*** Begin section ***

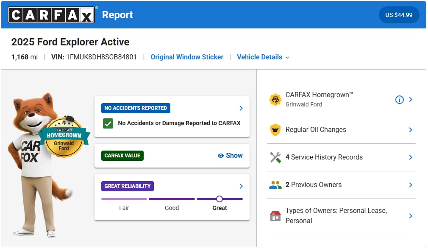The width and height of the screenshot is (428, 249).
Task: Expand the No Accidents Reported chevron
Action: (x=241, y=108)
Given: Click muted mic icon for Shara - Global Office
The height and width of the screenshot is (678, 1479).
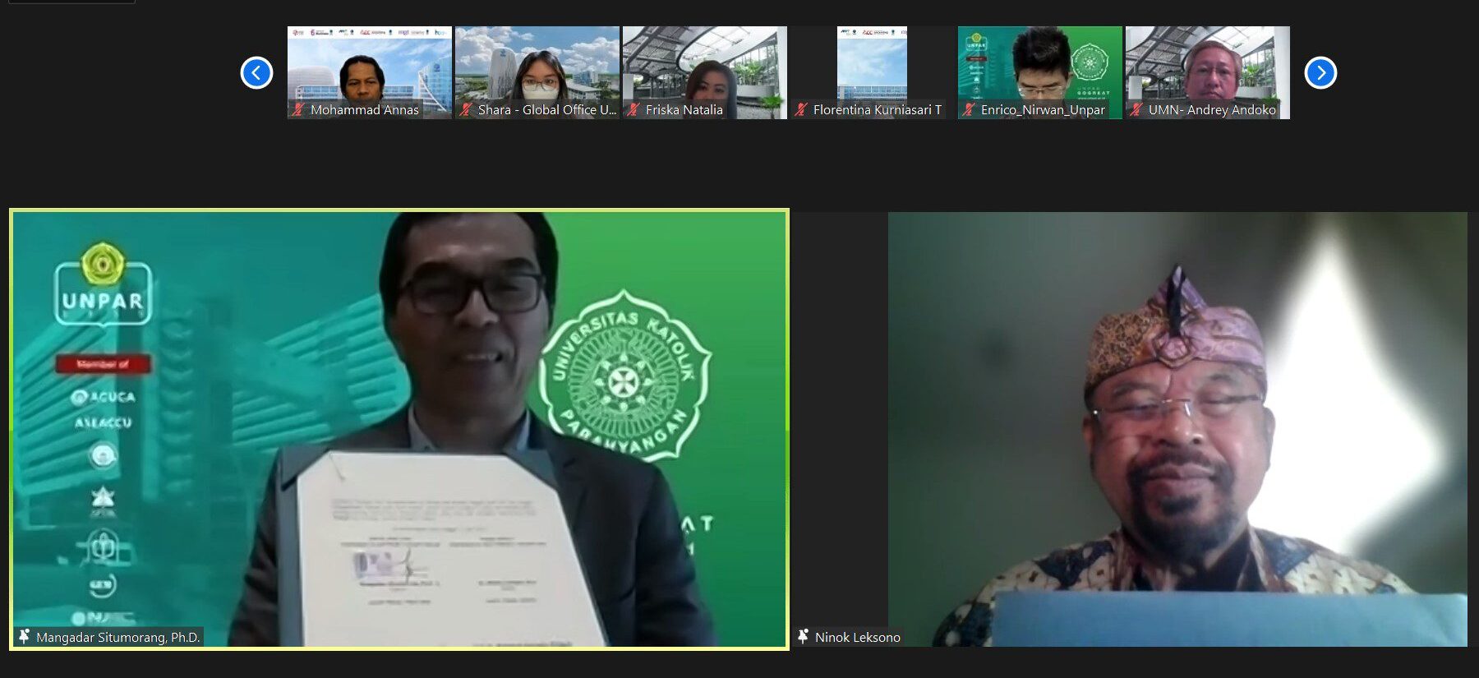Looking at the screenshot, I should (466, 109).
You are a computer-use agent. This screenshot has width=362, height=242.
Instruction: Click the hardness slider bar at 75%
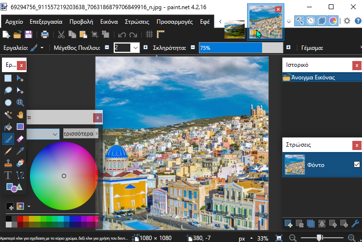click(x=240, y=48)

*** End section ***

Using the listing above, set down exactly each line from the one containing "The height and" through the final line, and leave out pictures.

_Finished task_:
The height and width of the screenshot is (678, 1479).
Looking at the screenshot, I should (466, 109).
You are a computer-use agent. This screenshot has width=362, height=242.
Instruction: Click the hardness slider bar at 75%
click(x=240, y=48)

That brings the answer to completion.